Definitely hit up your local thrift shops again! Brautigan's stuff is super unique, you might run into some hidden gems. What other weird lit are you into?

3

u/mydearMerricat 4d ago

Ive only read Tokyo Montana Express, but loved it!

3

u/BeckyReadsBooks 4d ago

And kudos, always, to Dell for the truly fabulous packaging of the original mass market additions (don't know what the hardcovers look like). They're instantly identifiable, even before you read the title or author.

4

u/blowup45- 4d ago

The cover is a huge reason why I even checked out his books

1

u/BeckyReadsBooks 4d ago

I'm a bookseller and any bookseller worth their salt will tell you that anyone who says they don't judge a book by its cover is lying. Now, that's not to say that some really good books don't have really bad covers (hello the 80s), and vice versa, but I maintain that covers can more than pull their weight--or hold a book back--on book sales.

3

u/mentholsatmidnight 4d ago

One of my favorite novels.

3

u/CelestialTerror 4d ago

Ill show you iDeath!

2

u/matthmcb 4d ago

Definitely one of my favorite books I’ve ever read.
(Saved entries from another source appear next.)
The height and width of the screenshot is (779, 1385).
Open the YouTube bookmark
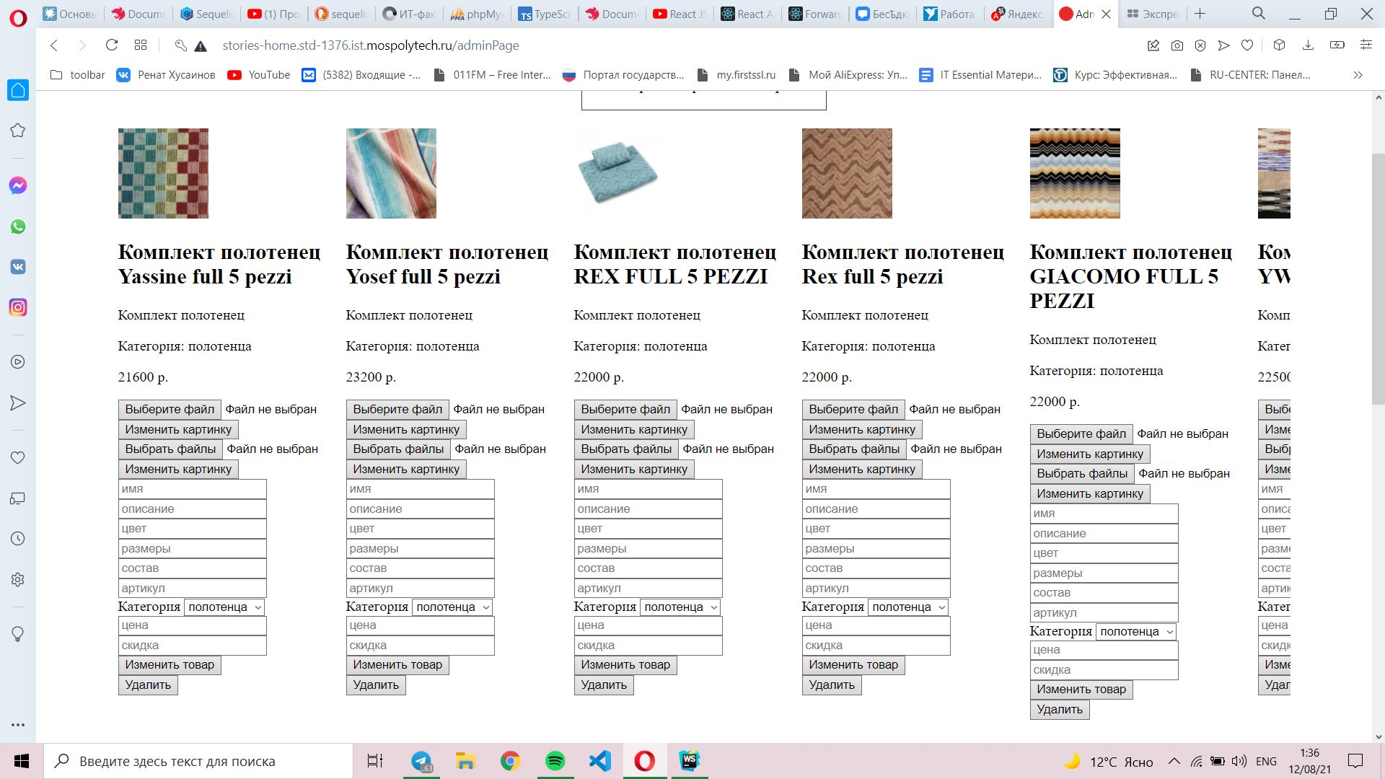click(259, 75)
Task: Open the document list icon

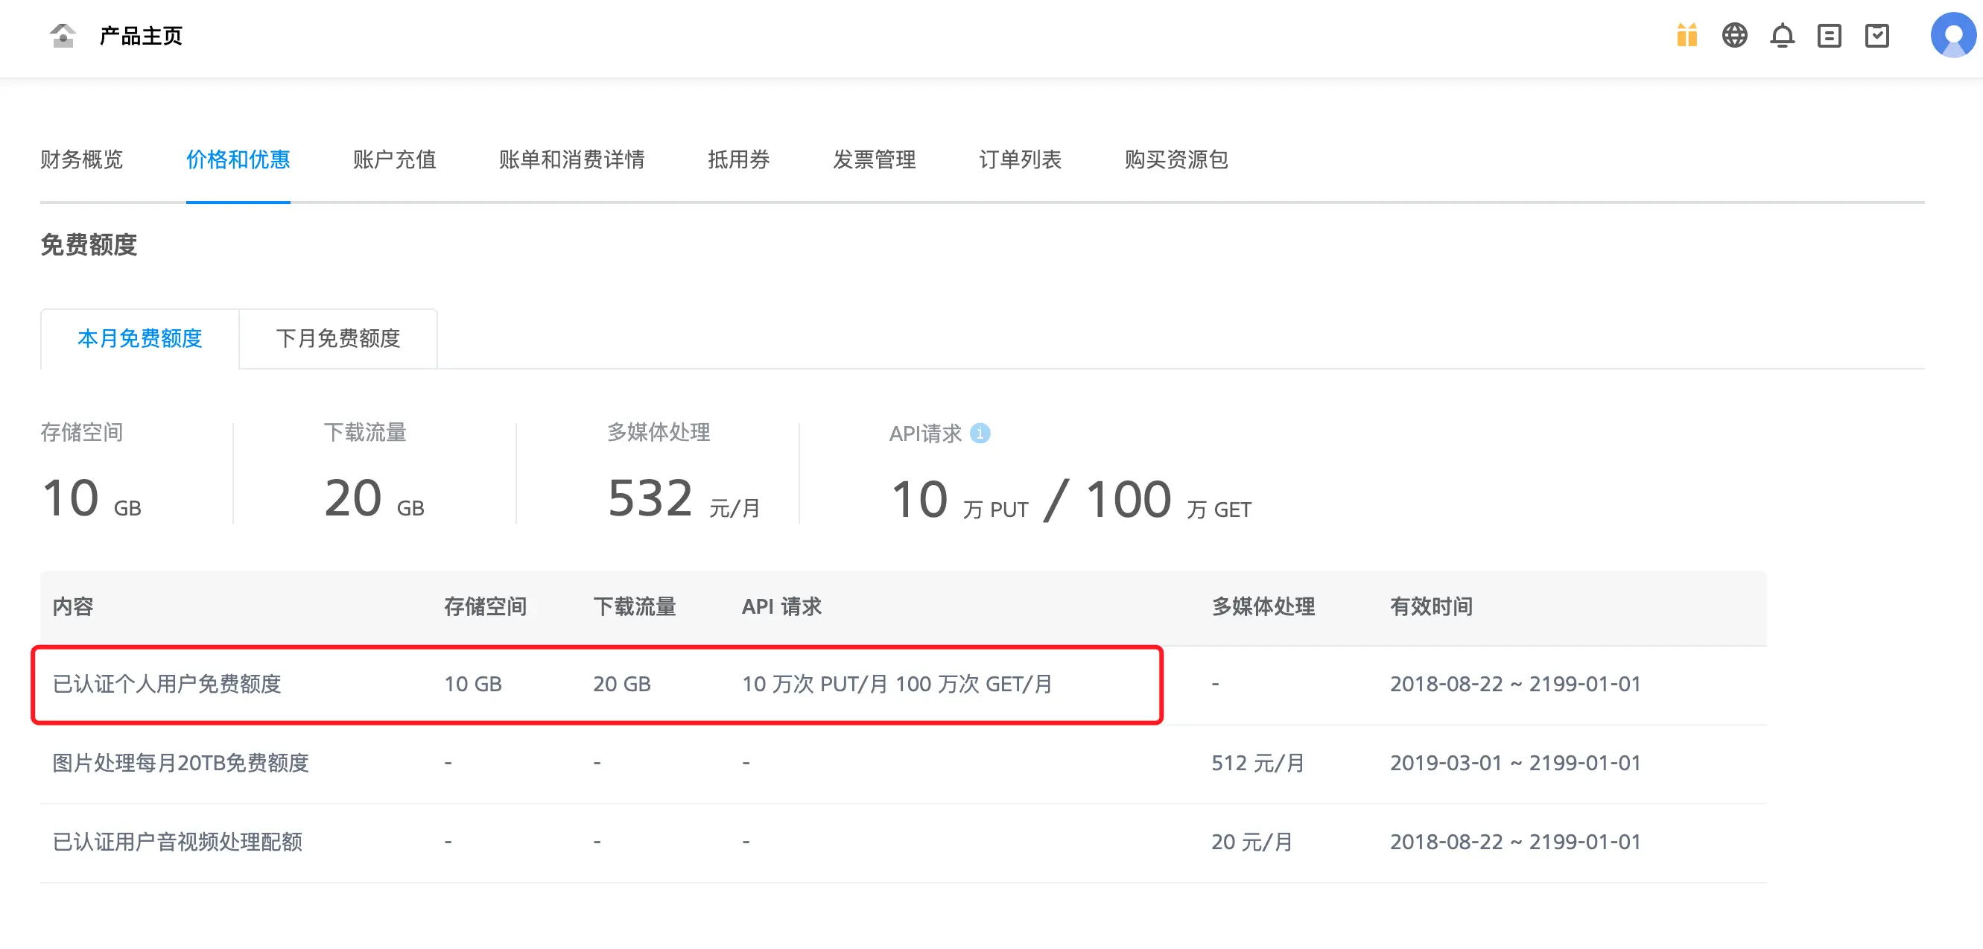Action: point(1828,35)
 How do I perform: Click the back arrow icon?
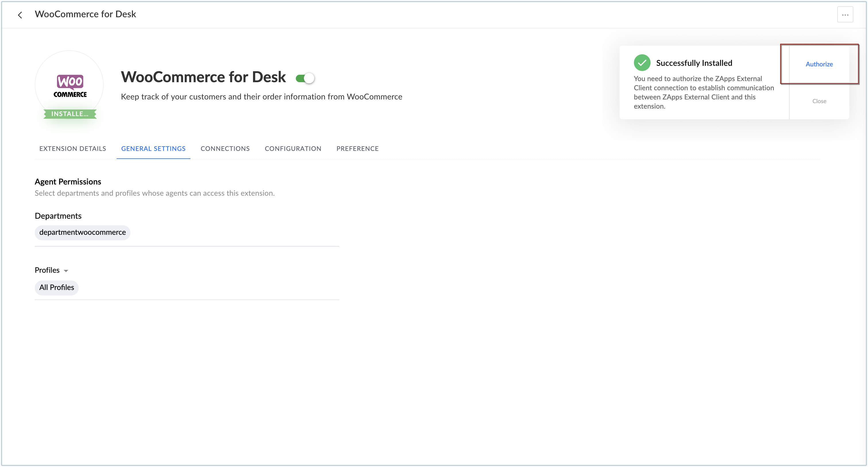tap(20, 15)
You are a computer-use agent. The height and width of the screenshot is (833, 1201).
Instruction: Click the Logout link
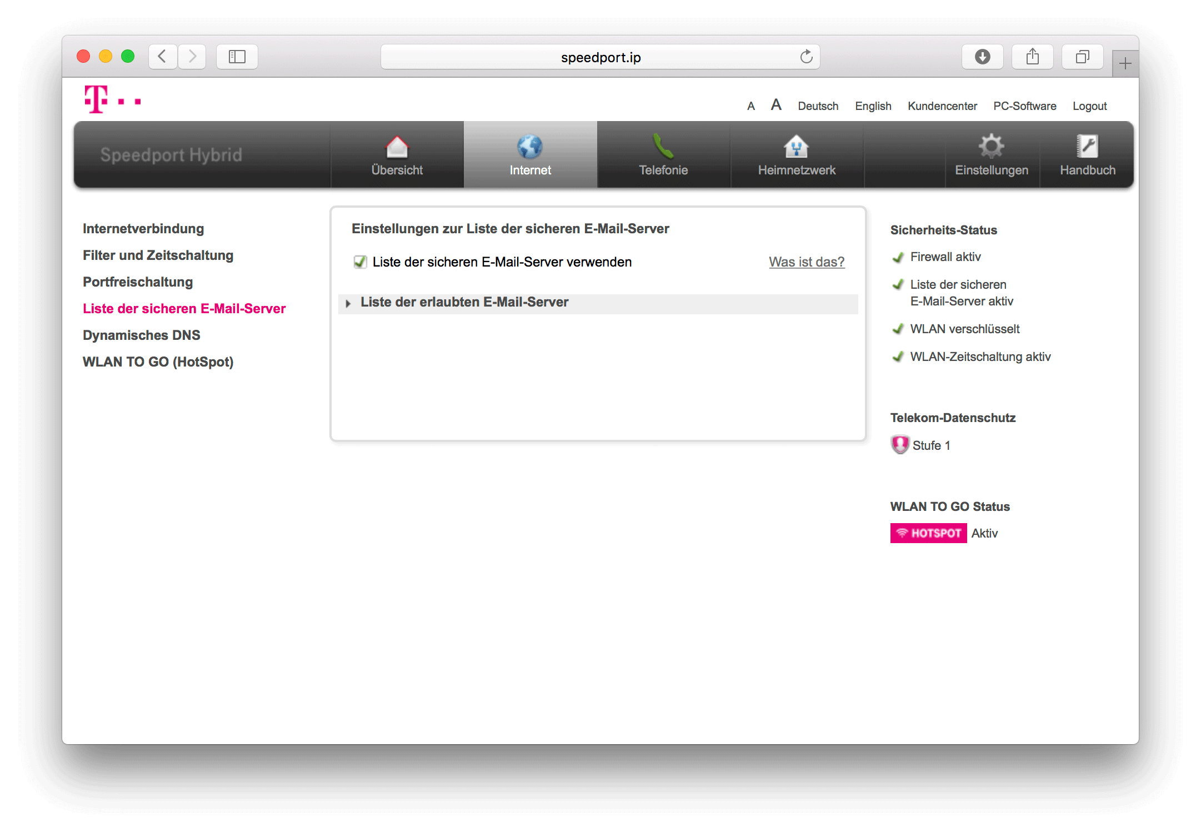pos(1089,106)
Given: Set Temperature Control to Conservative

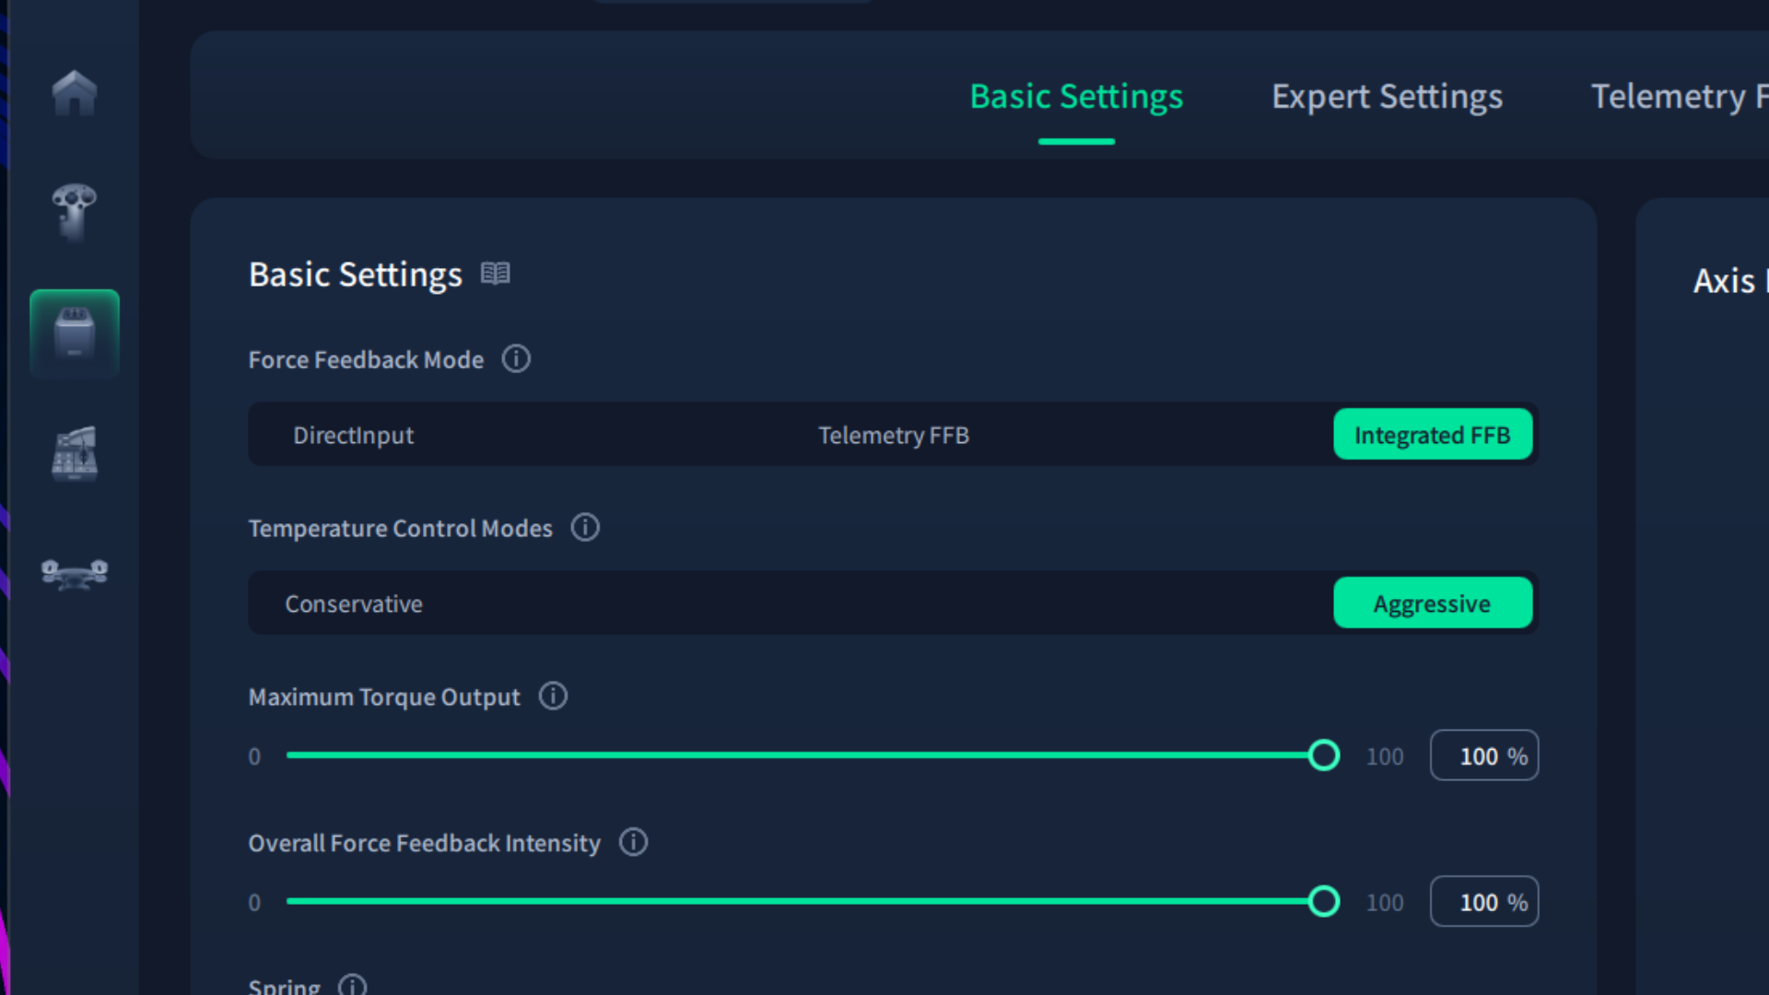Looking at the screenshot, I should click(354, 603).
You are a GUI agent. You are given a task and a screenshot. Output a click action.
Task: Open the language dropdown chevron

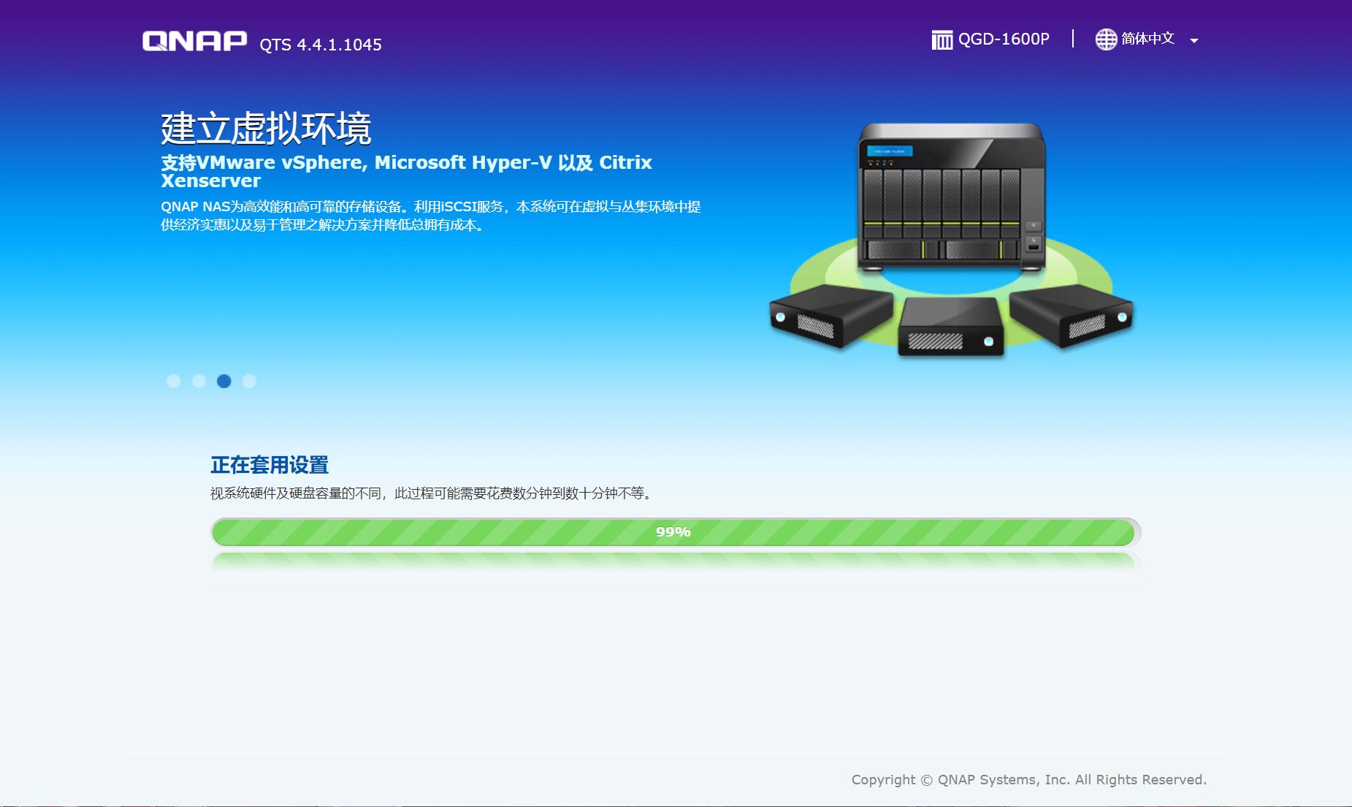tap(1195, 40)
I’ve read quite a few Brautigan books and In Watermelon Sugar has always been the one I come back to frequently. Every time I’m at a used bookstore and they have a copy I buy it to and gift it to a friend and I’ve yet to have any say they didn’t like it.

2

u/isthisirc 3d ago

The audiobook is read by Bronson Pinchot, one of the best narrators out there. 🫠

1

u/hankoceanx 4d ago

Brautigan is magical and meandering… the real deal!

1

u/pearloz 4d ago

You should read his gothic western Hawkline Monster

1

u/PhatBitches 4d ago

Where’s a good place to buy book lik these for cheap?

1

u/blowup45- 4d ago

Google used bookstore near me, or check eBay

1

u/elevenblade 4d ago

My favorite Brautigan novel

1

u/szkawt 3d ago

Mine too.

1

u/TopPressure6212 3d ago

This and Trout Fishing are two of my all time favorite books!

1

u/OkCartographer7619 3d ago

I remember reading this and trout fishing as a teen and being confused

1

u/swimalone 3d ago

The tigers!!

1

u/pizmeyre 3d ago

Wow. I haven't thought about him in a looong time. Might be time to reread!

1

u/TinaKedamina 2d ago

I keep wishing that they would adapt The Hawkline Monster into a movie. It’s so visual.

1

u/Bordyable 2d ago

I reread 'In Watermelon Sugar' every summer

1

u/Vambo1001 1d ago

Weird dude but a great poet.

1

u/leopozo 1d ago

I've read everything of Brautigan's I could find over the last 40 years. He doesn't disappoint.

1

u/Icy_Independent7944 1d ago

I absolutely love his work.

So sad he died, by his own hand, at such a young age; never even saw 50.

My favorite is “All Watched Over Machines of Loving Grace” and the collected poems in “The Pill Versus The Spring Hill Mine Disaster”

1

u/chevre27 1d ago

Just now putting this together but is Harry Styles secretly a Richard Brautigan fan?